V

Vaniglia: Vanilla (see also Sweet, Tarlike)
Component detectable in the "nose" of a wine. The novice taster can compare odours with the vials of artificial ones provided in kit form.

Vegetale: Vegetal
A word applied to wines that smell or taste like plants or green vegetables; too much vegetal character can detract from the enjoyment of a wine.

Velato: Hazy (see also Brilliant, Cloudy, Filter )
Refers to wines with slight particulate content when viewed against the light. Occurs most often in unfiltered or unfined wines where there is no need to worry. If the haziness is intense enough to cause loss of clarity however it may indicate a flawed wine.

Vellutato: Velvety
Smooth and rich in texture.

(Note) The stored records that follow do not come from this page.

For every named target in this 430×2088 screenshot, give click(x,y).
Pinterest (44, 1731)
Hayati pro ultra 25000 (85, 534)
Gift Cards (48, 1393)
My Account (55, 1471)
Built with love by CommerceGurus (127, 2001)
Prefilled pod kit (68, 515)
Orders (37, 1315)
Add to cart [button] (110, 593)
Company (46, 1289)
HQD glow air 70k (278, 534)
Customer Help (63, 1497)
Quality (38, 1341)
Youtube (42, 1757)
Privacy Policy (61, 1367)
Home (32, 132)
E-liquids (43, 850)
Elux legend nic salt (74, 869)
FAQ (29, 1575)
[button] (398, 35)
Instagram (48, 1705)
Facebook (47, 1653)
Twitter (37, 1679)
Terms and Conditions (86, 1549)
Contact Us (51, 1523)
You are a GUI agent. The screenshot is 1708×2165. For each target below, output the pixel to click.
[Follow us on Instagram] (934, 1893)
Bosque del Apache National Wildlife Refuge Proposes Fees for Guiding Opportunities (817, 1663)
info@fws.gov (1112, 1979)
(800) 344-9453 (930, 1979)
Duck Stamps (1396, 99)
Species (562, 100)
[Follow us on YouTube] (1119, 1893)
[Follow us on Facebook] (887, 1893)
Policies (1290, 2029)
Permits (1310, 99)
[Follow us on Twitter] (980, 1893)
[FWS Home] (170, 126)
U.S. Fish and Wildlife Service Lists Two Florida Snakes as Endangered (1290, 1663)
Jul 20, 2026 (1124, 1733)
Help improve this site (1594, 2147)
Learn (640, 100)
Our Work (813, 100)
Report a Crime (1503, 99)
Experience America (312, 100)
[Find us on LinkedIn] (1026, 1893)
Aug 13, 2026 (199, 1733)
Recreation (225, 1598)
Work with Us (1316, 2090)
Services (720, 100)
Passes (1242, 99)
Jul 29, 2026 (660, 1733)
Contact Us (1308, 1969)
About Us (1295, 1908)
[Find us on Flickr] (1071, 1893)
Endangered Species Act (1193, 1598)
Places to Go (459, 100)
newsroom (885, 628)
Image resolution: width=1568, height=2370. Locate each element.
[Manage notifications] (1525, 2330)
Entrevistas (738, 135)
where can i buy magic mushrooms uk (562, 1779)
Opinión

A soft, silky, lush tactile impression found in the best Burgundies and Pinot Noirs.

Vendemmia: Crush
The season, usually September or October in the Northern Hemisphere, when grapes are harvested and crushed.

Green harvest
The practice of removing unripened bunches of grapes in order to reduce the yield per plant and increase the quality. Unlike other plants which will abort excess fruit, such as the peach,the vine will try and ripen the whole crop - which if large will increase the likelihood of producing a dilute wine.

Late Harvest
Wines made from grapes picked later than normal (and therefore with higher sugar content), usually dessert wines. Most late harvest wines contain some residual sugar.

Vinaccia: pomace

Viscoso: viscous, high glycerine content.